• _Activity_
What you give back must match the records below exactly, apart from the pictures, which are omitted.

Segment Start: Extracted entries

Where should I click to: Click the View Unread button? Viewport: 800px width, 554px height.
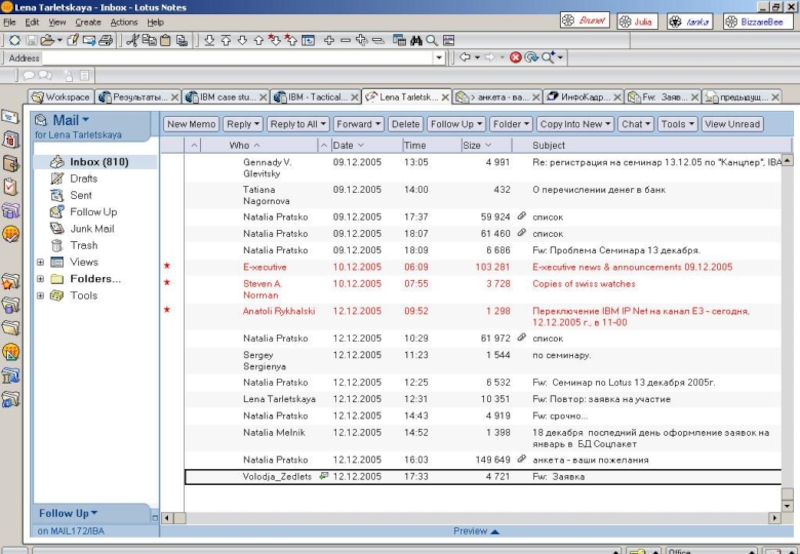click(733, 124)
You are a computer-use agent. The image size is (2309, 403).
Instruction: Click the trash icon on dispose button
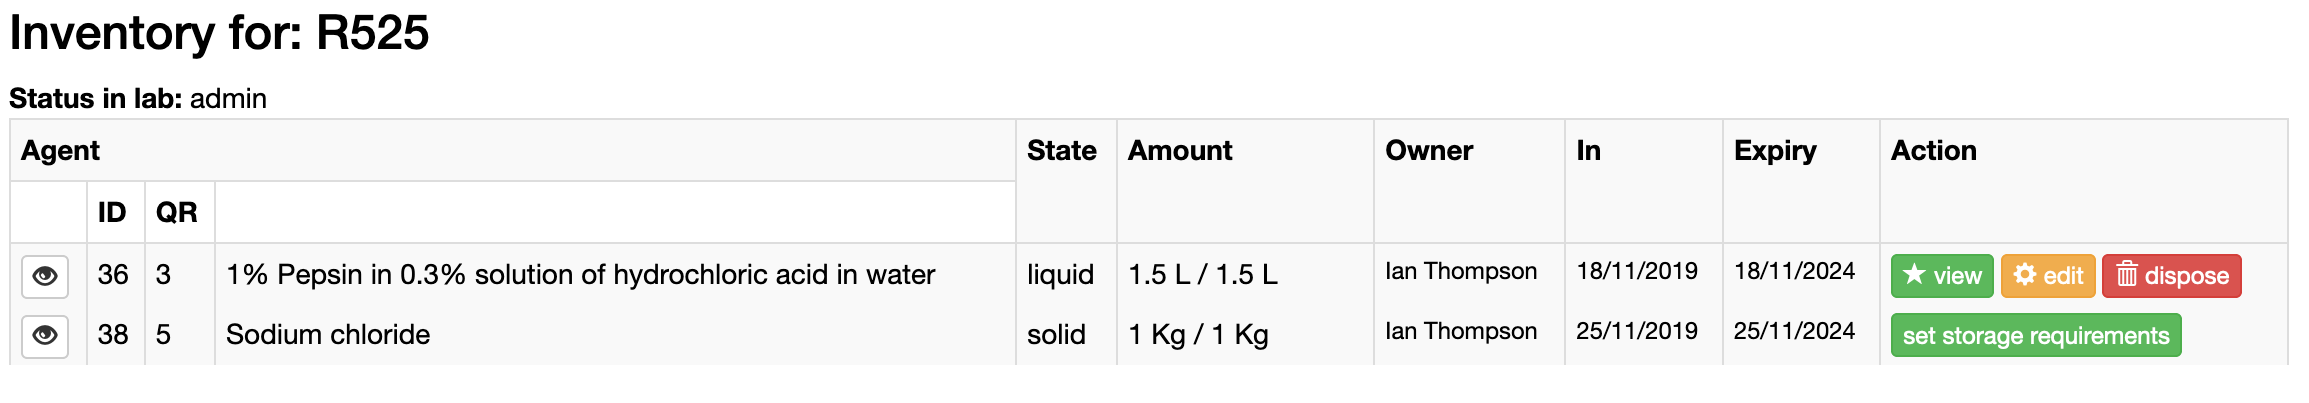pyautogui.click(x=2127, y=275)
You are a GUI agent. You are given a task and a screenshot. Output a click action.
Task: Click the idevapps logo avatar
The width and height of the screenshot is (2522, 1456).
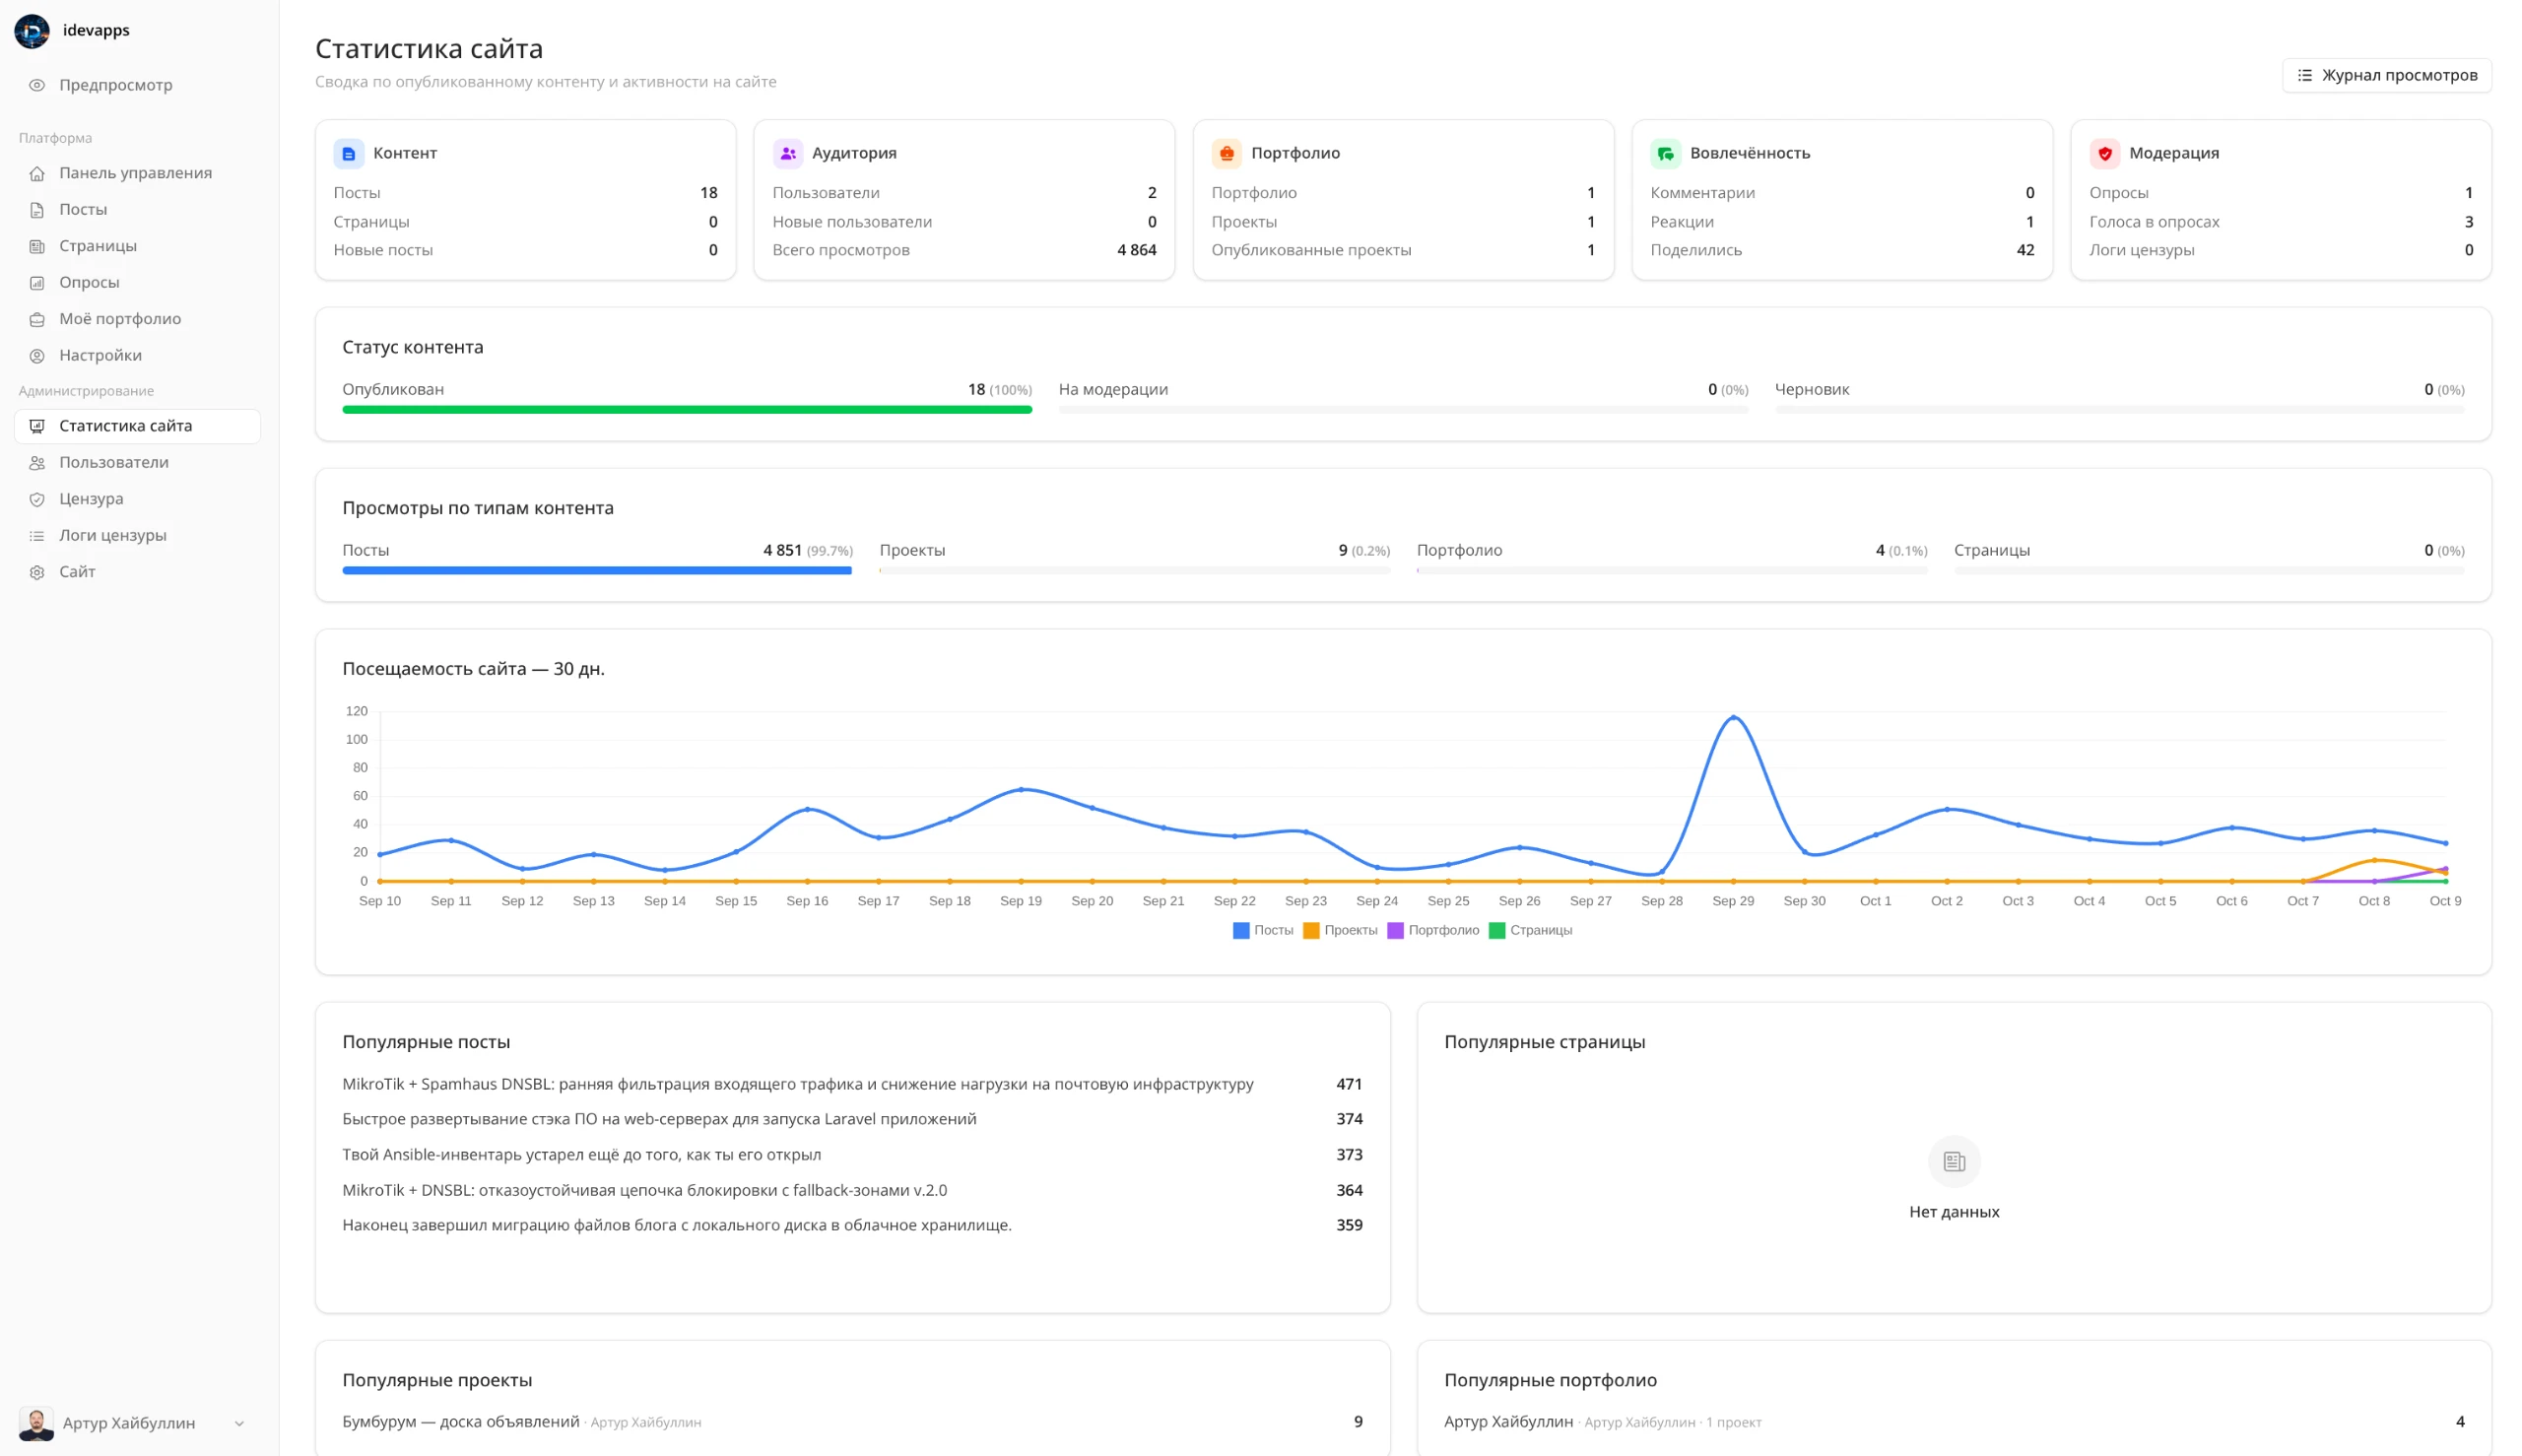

Segment End: Extracted entries

• _Result of this task_
Where should I click to: Click the View Unread button? Viewport: 800px width, 554px height.
click(733, 124)
You are a computer-use agent. The image size is (2309, 403).
Instruction: Click the trash icon on dispose button
pyautogui.click(x=2127, y=275)
You are a GUI agent. You are given a task and a screenshot. Output a click action.
Task: Click the idevapps logo avatar
The width and height of the screenshot is (2522, 1456).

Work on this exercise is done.